Perhaps think of the fear as the horrible potential cost to achieving the desire. The character will be forced to ask: “Do I really want [my desire] if the cost is [my fear]?” If the answer is easy, then either the desire or the fear is not strong enough. The answer should be impossible, because that’s the sort of question that will truly test the character (and captivate the audience).
In what way is the hero an orphan? In what way is he disrespected?
This sort of question will come up again in the structure section, but I think it helps to think about this question in this section too.
The idea of the hero starting his story as an “orphan” comes from a book called My Story Can Beat Up Your Story, a screenwriting book by Jeffrey Alan Schechter. In this book, he describes how a hero goes through four phases in a story’s four acts that help define the hero’s process of individuation (how the character relates to the world and to himself). The four phases are: orphan, wanderer, warrior, martyr.
For the sake of this question, we only have to worry about the “orphan” phase. The idea is simply that the hero feels cut off from others in some way; he is alone in some way. Perhaps he is an actual orphan, like Harry Potter or Bruce Wayne in Batman Begins.

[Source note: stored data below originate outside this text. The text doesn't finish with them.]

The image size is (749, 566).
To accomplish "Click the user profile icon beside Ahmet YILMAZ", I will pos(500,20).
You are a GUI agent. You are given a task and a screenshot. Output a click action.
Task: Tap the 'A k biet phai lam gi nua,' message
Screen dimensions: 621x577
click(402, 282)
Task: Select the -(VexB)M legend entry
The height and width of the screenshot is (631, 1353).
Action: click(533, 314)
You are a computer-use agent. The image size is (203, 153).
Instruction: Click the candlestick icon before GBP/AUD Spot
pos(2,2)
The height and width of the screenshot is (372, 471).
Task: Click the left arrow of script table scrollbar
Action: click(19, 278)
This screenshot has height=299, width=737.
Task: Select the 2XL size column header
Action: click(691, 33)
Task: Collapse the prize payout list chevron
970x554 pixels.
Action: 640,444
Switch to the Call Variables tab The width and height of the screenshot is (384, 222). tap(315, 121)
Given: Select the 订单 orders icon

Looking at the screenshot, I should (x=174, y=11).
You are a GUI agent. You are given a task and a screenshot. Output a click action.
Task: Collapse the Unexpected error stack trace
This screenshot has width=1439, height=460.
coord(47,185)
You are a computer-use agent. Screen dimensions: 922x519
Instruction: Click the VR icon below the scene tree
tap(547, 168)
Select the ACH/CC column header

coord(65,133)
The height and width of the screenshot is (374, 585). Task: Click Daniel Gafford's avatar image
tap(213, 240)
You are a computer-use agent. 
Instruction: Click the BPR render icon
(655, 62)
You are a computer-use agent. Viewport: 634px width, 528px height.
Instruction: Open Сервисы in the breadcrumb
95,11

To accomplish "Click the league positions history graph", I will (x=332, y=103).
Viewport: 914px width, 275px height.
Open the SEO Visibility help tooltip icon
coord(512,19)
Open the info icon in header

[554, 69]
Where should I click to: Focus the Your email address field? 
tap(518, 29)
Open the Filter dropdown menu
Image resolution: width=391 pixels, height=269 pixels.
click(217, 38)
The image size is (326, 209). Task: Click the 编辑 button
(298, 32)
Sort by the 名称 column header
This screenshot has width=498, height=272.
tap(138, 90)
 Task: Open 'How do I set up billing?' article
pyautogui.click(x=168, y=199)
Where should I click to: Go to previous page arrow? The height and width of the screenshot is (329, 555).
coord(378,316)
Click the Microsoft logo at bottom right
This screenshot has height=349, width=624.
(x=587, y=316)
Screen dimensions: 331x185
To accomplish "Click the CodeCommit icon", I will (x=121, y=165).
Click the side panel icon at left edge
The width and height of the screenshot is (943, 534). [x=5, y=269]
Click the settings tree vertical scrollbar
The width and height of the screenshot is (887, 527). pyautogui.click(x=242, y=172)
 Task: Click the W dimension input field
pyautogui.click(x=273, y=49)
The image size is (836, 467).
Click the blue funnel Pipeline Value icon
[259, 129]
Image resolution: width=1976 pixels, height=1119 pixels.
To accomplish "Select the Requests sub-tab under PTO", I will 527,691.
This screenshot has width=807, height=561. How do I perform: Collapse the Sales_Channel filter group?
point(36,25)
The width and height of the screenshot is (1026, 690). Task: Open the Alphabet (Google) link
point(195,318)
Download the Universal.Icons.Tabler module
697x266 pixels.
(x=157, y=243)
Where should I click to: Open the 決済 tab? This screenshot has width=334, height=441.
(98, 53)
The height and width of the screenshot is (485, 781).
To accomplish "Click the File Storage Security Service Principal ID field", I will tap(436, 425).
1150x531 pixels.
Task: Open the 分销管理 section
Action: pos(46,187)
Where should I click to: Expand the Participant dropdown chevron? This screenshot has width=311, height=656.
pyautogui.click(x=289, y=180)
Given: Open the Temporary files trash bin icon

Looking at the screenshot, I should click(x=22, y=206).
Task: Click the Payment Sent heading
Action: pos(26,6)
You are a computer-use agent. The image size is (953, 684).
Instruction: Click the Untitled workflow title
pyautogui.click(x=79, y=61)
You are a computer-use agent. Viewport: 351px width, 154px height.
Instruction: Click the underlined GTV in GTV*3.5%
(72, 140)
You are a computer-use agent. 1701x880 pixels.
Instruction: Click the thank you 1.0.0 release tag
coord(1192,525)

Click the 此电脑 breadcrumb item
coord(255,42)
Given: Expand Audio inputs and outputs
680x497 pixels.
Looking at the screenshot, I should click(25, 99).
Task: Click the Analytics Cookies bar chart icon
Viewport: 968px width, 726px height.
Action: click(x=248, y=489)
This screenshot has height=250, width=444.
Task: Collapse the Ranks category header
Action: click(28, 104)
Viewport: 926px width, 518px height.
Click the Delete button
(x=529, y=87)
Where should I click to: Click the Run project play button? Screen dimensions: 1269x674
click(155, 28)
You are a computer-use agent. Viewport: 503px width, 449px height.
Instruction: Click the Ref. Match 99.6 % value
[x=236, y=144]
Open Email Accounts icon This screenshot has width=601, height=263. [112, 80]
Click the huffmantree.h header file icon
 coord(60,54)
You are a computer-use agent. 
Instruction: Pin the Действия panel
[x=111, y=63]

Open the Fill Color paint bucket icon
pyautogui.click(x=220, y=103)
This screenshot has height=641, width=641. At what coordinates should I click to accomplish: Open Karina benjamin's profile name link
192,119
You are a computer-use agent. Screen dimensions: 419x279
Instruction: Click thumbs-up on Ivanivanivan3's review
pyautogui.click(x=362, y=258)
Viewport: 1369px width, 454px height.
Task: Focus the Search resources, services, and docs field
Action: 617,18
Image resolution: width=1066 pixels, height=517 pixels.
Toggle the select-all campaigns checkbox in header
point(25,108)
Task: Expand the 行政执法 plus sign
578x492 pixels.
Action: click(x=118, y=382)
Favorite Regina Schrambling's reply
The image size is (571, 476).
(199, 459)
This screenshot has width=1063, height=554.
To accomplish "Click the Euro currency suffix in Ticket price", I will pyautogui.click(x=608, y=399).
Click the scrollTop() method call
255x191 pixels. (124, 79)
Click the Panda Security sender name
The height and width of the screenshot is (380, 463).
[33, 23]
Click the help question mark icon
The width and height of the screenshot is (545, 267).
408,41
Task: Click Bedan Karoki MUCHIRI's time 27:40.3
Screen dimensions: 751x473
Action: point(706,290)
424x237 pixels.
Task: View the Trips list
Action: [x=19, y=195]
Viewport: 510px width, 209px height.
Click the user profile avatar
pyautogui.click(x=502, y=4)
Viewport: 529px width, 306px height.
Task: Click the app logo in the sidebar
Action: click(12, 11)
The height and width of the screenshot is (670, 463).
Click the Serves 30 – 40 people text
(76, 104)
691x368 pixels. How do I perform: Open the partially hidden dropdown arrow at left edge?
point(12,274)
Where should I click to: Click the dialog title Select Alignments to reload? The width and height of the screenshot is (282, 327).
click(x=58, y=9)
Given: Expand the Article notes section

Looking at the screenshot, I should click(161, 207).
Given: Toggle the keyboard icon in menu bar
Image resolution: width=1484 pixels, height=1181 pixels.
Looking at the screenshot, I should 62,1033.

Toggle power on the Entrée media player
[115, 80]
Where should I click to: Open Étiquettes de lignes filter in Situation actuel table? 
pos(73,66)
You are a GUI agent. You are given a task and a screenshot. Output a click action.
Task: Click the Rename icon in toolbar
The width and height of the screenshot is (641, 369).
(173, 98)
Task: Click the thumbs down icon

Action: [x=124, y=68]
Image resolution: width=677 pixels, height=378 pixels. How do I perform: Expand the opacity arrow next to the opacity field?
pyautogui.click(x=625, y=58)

Or perhaps he is simply emotionally distant from his loved ones. He’s isolated in some way. (The story may not start out with him an orphan, but he needs to become an orphan soon; sometimes becoming an orphan is part of the catalyst that sets the hero’s story in motion, such as Bruce Wayne’s parents’ death, or Luke Skywalker’s aunt and uncle’s death.)
The notion that the hero is disrespected in some way is related to this; it’s his orphan-hood made manifest through the actions of others, and it calls attention to the fact that something in the hero’s life is not right and needs to be fixed. (Again, sometimes this doesn’t happen until after the catalyst.)
I would also say that this “disrespect” can be a subtle thing. It doesn’t have to be some other characters bullying the hero for no reason, and the hero doesn’t have to get all pouty about it. This isn’t to make the audience say, “Aw, poor guy!” In fact, the disrespect may even be deserved. Again, the point is only to establish that something isn’t working right in the character’s life. Things are not as they should be. Something needs to be fixed by the story’s end.
And thus ends part one! Again, these are just guiding questions meant to get myself thinking about plot ideas. I don’t feel like I have to answer all of them before I start a first draft; they merely help steer me in the right direction as I brainstorm and begin outlining my plot. I’ll post the second part soon!